Stockholders approved all five proposals, including director re-elections, auditor ratification, an equity plan share increase, advisory approval of executive compensation, and an adjournment proposal. These actions confirm governance decisions and provide additional equity capacity for future incentive awards.
Which directors were re-elected to the SELLAS (SLS) board in 2026?
Stockholders re-elected Robert Van Nostrand and Jane Wasman as Class I directors to serve until the 2029 Annual Meeting. Each received a majority of votes cast, with substantial broker non-votes reflecting shares not entitled to vote on the director proposals.
How did SELLAS (SLS) stockholders vote on the 2023 Equity Incentive Plan amendment?
Stockholders approved increasing shares available under the 2023 Equity Incentive Plan by 20,000,000. The vote was 42,906,271 for, 27,310,386 against, and 817,521 abstentions, with 44,477,593 broker non-votes, enabling the company to grant additional equity-based awards.
Which auditing firm did SELLAS (SLS) stockholders ratify for fiscal 2026?
Stockholders ratified Baker Tilly US, LLP, as successor to Moss Adams LLP, as independent registered public accounting firm for the year ending December 31, 2026. The ratification received 112,103,701 votes for, 2,126,460 against, and 1,281,610 abstentions, with no broker non-votes.
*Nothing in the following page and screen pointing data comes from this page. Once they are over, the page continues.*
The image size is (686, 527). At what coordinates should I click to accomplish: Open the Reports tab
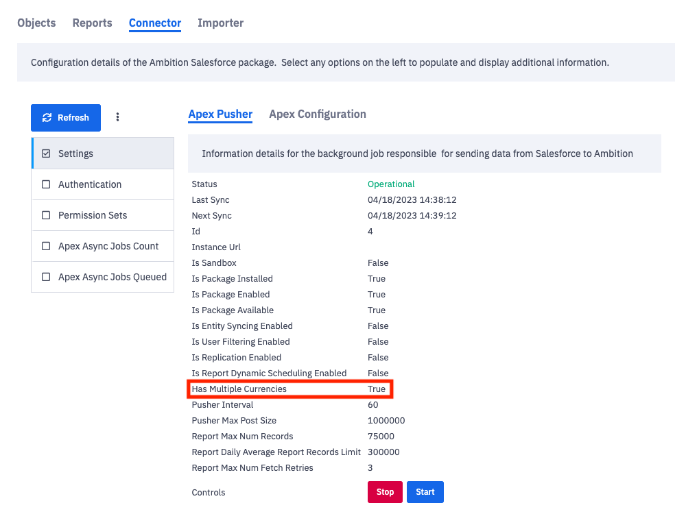point(92,23)
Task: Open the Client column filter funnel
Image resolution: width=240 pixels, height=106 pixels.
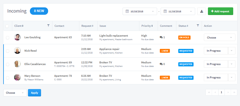Action: [x=48, y=25]
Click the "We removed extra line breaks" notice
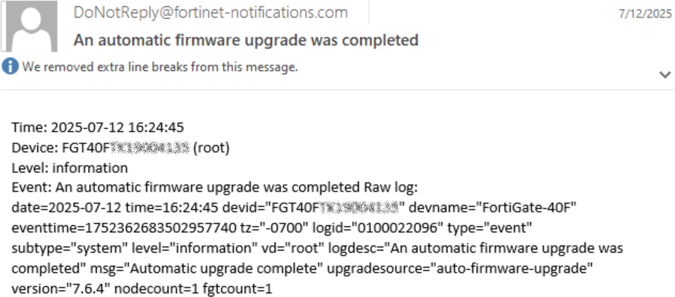This screenshot has width=675, height=297. coord(160,67)
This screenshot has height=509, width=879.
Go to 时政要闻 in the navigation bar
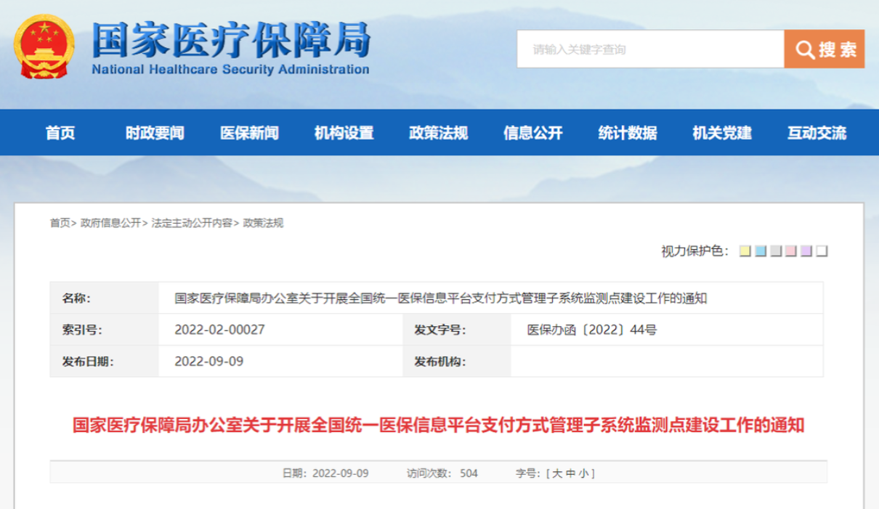155,133
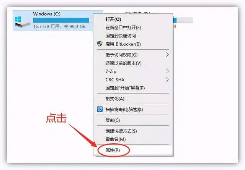
Task: Click the BitLocker shield icon
Action: (100, 44)
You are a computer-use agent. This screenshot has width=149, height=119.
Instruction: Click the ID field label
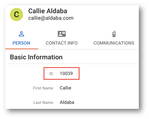51,74
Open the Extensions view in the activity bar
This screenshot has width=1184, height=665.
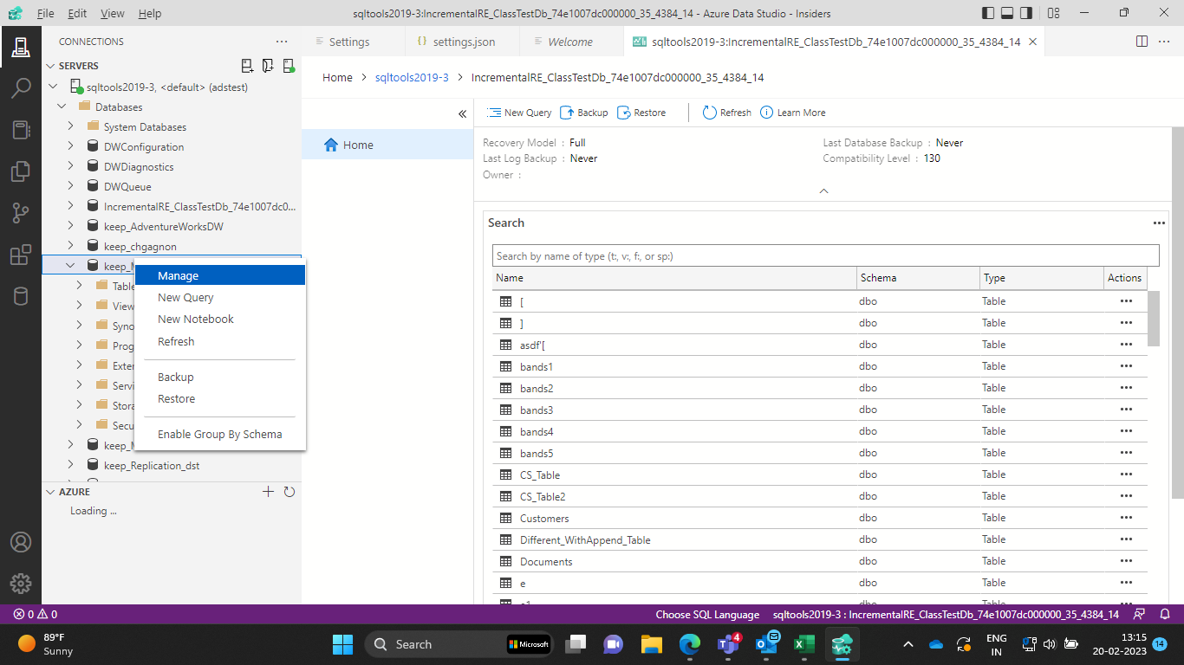click(22, 255)
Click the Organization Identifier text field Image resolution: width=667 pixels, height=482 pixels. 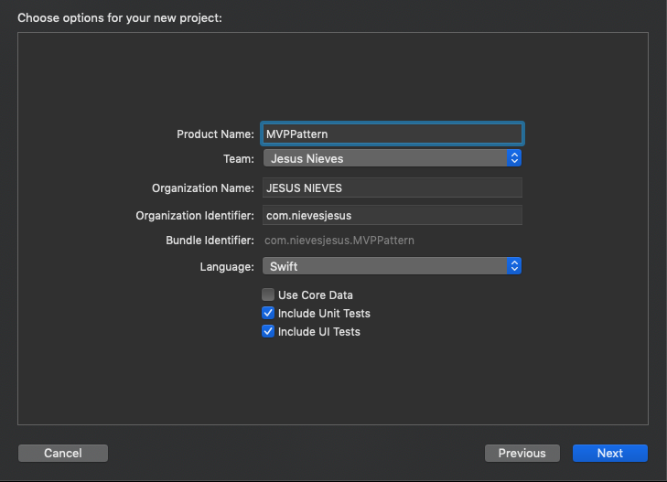(392, 216)
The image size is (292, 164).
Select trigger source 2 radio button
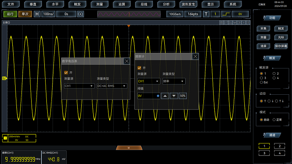pos(275,73)
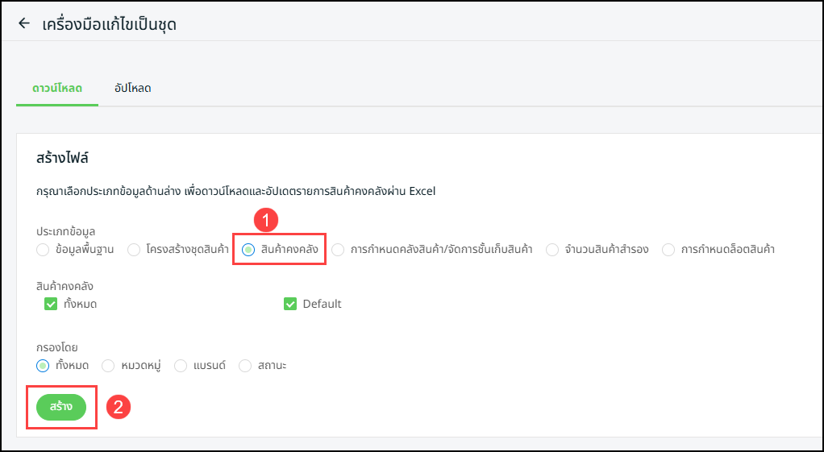824x452 pixels.
Task: Click the เครื่องมือแก้ไขเป็นชุด page title
Action: pos(109,24)
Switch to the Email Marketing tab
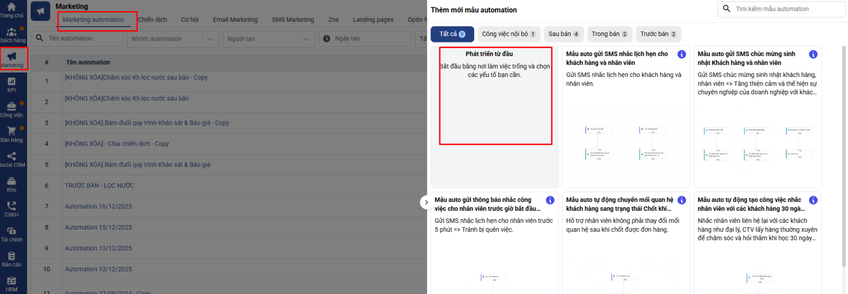Screen dimensions: 848x294 [x=235, y=20]
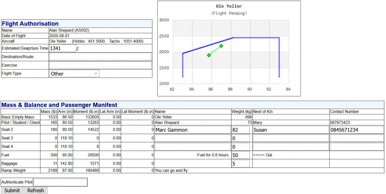Select the Exercise input field
The width and height of the screenshot is (386, 194).
100,65
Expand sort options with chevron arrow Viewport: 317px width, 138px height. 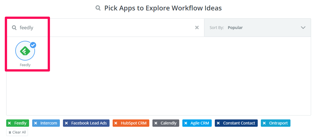click(303, 28)
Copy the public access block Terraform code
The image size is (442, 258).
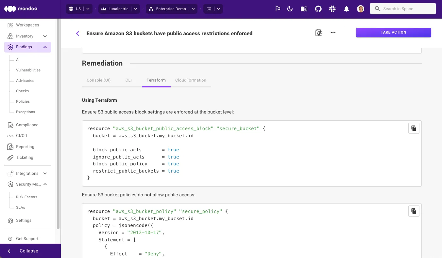click(414, 128)
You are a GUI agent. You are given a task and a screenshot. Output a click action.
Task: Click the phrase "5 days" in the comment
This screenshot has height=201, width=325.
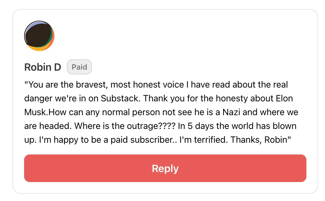coord(200,126)
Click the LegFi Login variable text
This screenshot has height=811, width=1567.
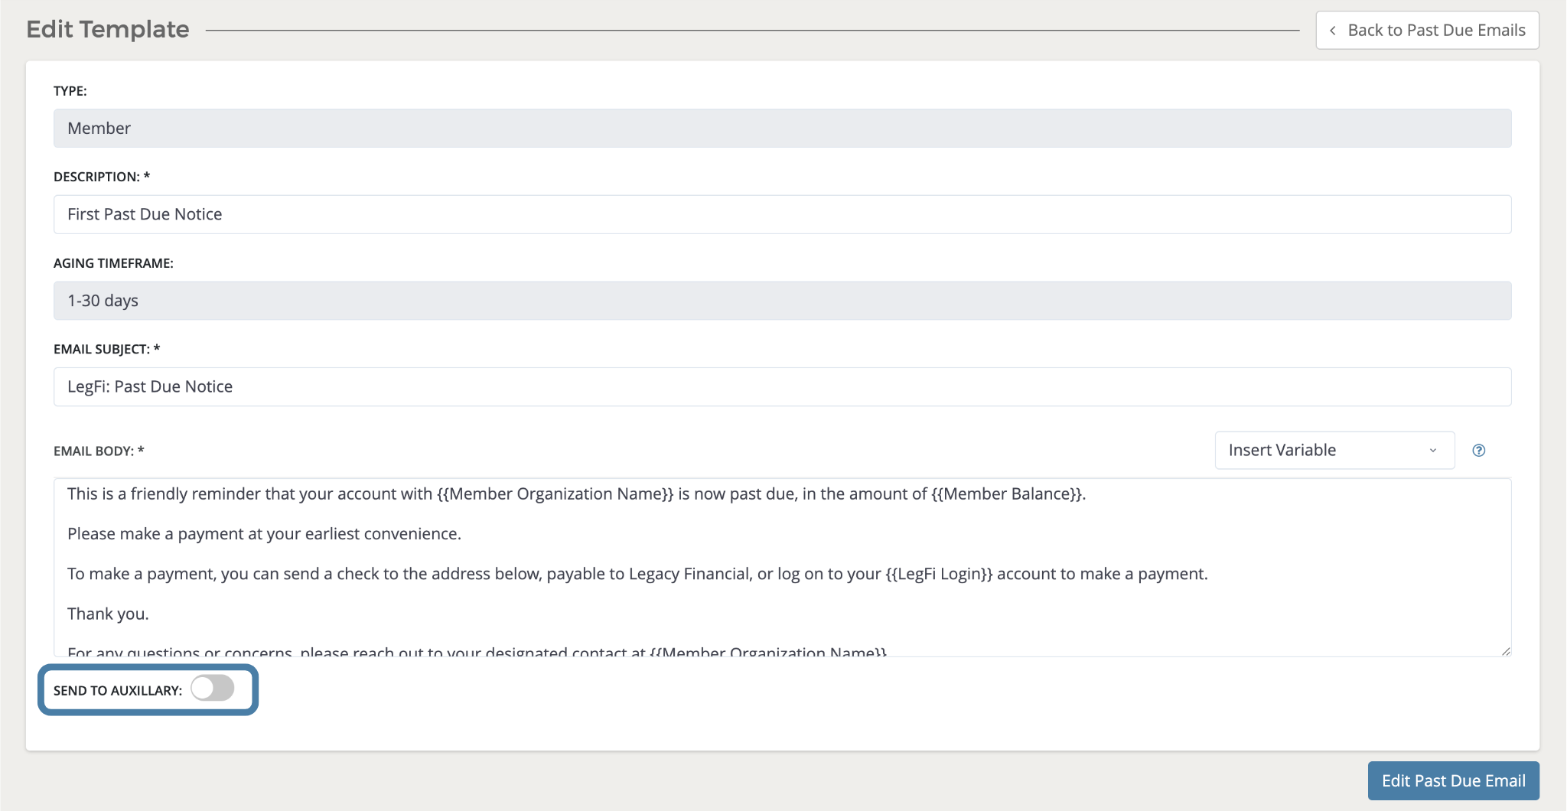(939, 575)
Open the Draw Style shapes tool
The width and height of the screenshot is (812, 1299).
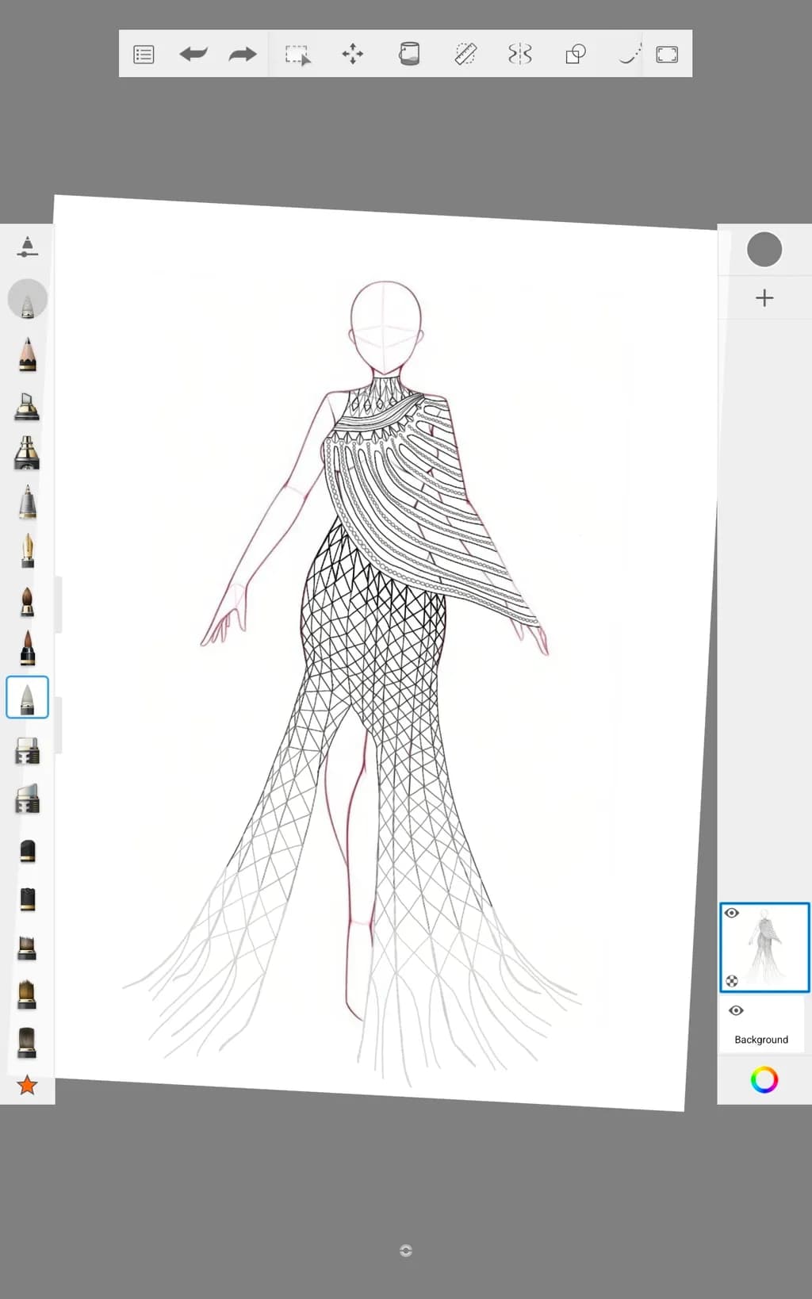click(576, 54)
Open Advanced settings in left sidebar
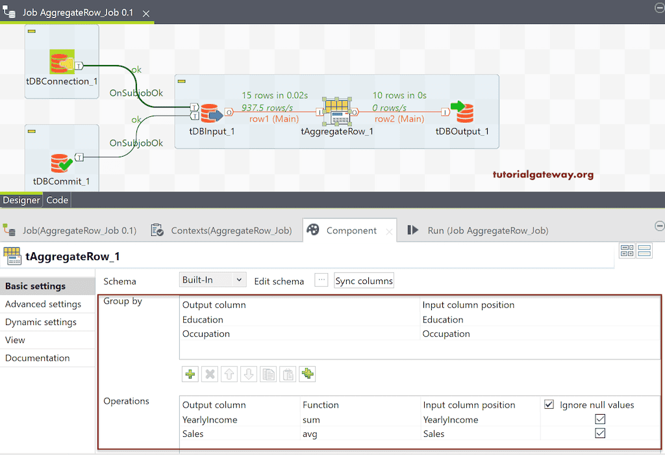The width and height of the screenshot is (665, 455). coord(42,304)
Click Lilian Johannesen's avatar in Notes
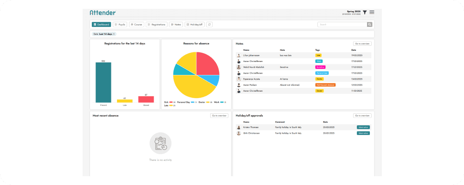Viewport: 464px width, 185px height. [x=238, y=55]
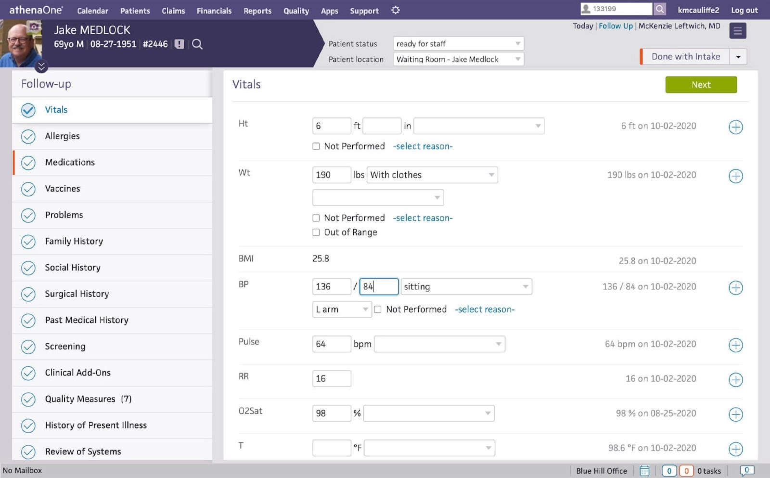This screenshot has width=770, height=478.
Task: Click the Pulse bpm input field
Action: [332, 344]
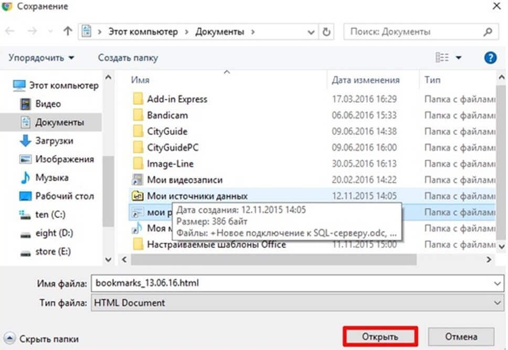This screenshot has width=508, height=350.
Task: Open the Упорядочить dropdown menu
Action: click(x=41, y=58)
What was the outcome of SELLAS (SLS) say-on-pay vote in 2026?
Stockholders approved the non-binding advisory resolution on compensation for named executive officers. The result was 52,930,792 votes for, 15,906,732 against, and 2,196,654 abstentions, with 44,477,593 broker non-votes, indicating support for the disclosed executive pay program.
Did SELLAS (SLS) stockholders approve an adjournment option for the 2026 Annual Meeting?
Yes. Stockholders approved an adjournment proposal to allow the meeting to be adjourned, if necessary, to solicit additional proxies for the main proposals. The vote totaled 90,571,992 for, 22,200,030 against, and 2,739,749 abstentions, with no broker non-votes.